The long awaited Defamation Act 2009 (the Act) introduced some long overdue changes and reform that benefit both Plaintiffs and Defendants. It is not the intention of the author to examine in depth all the changes incorporated in the Act, but to focus specifically on one of the major changes brought by the Act; the abolishment of the distinction between libel and slander.
The Act has abolished the distinction between libel and slander and in its place has introduced a new tort of defamation which incorporates both libel and slander.
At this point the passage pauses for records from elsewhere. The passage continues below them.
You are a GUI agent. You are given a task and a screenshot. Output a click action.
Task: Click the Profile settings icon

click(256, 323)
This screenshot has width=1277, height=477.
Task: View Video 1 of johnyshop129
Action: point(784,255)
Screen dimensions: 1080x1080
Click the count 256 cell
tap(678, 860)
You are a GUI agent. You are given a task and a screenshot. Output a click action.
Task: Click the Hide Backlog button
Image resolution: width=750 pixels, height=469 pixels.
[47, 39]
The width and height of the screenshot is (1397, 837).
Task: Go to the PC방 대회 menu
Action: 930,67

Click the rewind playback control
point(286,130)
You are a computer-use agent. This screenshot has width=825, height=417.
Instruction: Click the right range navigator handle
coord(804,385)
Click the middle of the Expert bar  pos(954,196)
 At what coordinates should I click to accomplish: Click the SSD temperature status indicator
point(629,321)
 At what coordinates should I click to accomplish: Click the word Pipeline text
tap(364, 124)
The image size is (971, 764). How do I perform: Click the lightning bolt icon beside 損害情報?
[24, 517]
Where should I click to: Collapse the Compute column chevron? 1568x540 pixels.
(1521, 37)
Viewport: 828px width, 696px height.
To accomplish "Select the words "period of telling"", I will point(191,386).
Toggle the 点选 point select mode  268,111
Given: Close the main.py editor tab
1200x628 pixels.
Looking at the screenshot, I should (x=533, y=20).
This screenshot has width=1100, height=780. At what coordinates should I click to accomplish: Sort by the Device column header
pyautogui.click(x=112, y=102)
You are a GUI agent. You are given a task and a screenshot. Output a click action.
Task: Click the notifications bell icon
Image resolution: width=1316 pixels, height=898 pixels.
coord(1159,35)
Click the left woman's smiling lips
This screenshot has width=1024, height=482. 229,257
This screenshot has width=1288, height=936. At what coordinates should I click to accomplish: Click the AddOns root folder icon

Crucially, under section 68 of the Act, the limitation period for the new tort of defamation is only one year (this can be extended to two years at a Judge’s discretion where the interest of justice so require). This is a significant change given that the previous limitation period was six years for libel actions and three years for slander actions. Clearly, this reduced limitation period will benefit defendants where plaintiffs and practitioners are not pro-active in pursuing claims in a fast and efficient manner. The position of Defendants in this regard is further strengthened by Section 11 of the Act. Prior to the enactment of the Act, a new cause of action arose with every publication, however the position is now that only one cause of action will arise out of a situation involving multiple publications. For example, previously, each time an article was downloaded from the internet, a new cause of action would arise and the limitation period would re-start. This is no longer the case.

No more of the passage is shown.